2.7 联合胁迫对普通小球藻抗氧化酶活性的影响

Nap和MPs联合胁迫普通小球藻96h后,空白组和各浓度组细胞内TP、MDA、CAT及T-SOD的含量水平(图10)。与空白组相比,各实验组TP含量随着联合污染物浓度的升高而显著下降,但0.3和0.6 TU浓度组之间无显著差异;0.3、0.6和0.9 TU浓度组MDA含量呈上升趋势,但差异不显著,而1.2 和1.5 TU浓度组MDA含量显著升高;CAT和T-SOD活性均随着联合污染物浓度的升高而显著上升,且在1.2 TU浓度组中达到最高值,之后随着联合污染物浓度的继续升高,CAT和T-SOD活性均有所下降,但最终CAT和T-SOD活性均显著高于对照组。

图10 Nap和MPs联合胁迫对普通小球藻TP、MDA、CAT及T-SOD的影响Fig. 10 Effects of combined stress of Nap and MPs on TP,MDA,CAT and T-SOD of C. vulgaris

2.8 毒性效应评价

采用概率单位-浓度对数法,求出Nap和MPs单一胁迫对普通小球藻的EC50-96h分别为81.35和383.3 mg/L,Nap较MPs对普通小球藻的毒性更强;两种污染物联合胁迫对普通小球藻的EC50-96h为1.320 TU。各污染物单一胁迫及联合胁迫的EC50拟合曲线见图11。
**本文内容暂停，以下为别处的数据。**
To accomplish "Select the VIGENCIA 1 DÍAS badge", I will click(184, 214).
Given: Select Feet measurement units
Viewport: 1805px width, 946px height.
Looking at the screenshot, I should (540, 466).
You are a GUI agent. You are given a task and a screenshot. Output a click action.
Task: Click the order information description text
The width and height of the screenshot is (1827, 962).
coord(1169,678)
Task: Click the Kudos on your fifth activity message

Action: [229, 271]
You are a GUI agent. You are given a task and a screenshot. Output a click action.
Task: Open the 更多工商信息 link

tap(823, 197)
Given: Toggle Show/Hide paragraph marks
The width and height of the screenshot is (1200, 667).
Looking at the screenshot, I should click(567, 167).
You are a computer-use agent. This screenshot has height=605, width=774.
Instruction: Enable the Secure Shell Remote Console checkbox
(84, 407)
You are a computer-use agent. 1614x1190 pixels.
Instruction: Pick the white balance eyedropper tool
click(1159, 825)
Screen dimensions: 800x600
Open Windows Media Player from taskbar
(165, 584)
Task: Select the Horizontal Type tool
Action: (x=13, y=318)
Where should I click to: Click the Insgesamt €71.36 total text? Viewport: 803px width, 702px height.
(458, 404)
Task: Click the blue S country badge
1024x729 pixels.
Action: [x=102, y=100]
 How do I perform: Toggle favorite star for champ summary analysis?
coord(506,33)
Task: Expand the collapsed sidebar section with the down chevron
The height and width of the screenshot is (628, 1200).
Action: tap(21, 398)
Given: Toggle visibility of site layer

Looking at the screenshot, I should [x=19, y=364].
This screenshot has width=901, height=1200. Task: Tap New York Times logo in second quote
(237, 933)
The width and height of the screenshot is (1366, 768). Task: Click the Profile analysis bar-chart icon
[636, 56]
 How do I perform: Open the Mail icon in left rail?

采用3种联合毒性评价方法评价联合毒性效应,均显示当 Nap与MPs毒性比为1∶1时,两者对普通小球藻的联合毒性作用为拮抗效应(表2)。

图11 Nap和MPs单独及联合胁迫EC50拟合曲线Fig. 11 EC50 fitting curve of single and combined stress of Nap and MPs

3 讨论

3.1 Nap和MPs对普通小球藻的生长抑制

普通小球藻的生物量变化是污染物对普通小球藻生长抑制作用的直观体现,Chl.a是叶绿素中的重要组成部分,Chl.a的含量可以直接反映藻细胞的光合作用效率,并且与藻细胞量呈正相关[32],其含量变化也是污染物抑制作用的佐证。从两种污染物对普通小球藻 96h 生长抑制实验结果可以看出,Nap对普通小球藻生长抑制作用较强,抑制率最高可达68.26%,与对照组相比Chl.a含量下降55.51%;普通小球藻对MPs表现出一定的耐受性,MPs在48h对普通小球藻的抑制率可达到78.36%,而至96h时抑制率下降至57.40%,与对照组相比Chl.a含量下降51.86%;Nap和MPs联合胁迫普通小球藻的生长抑制作用显著降低,抑制率最高仅为52.05%,与对照组相比Chl.a含量仅下降30.08%。姜航等[33]研究了MPs和罗红霉素(Roxithromycin,ROX)对斜生栅藻(Scenedesmus obliquus)的联合毒性效应,发现MPs与ROX共同胁迫使斜生栅藻的藻细胞密度相较于对照组,实验组下降了13.3%,Chl.a含量下降了9.5%,但是与各污染物单独胁迫相比,MPs与ROX共同胁迫对斜生栅藻生长的抑制效果反而有所降低,与本研究结果相似。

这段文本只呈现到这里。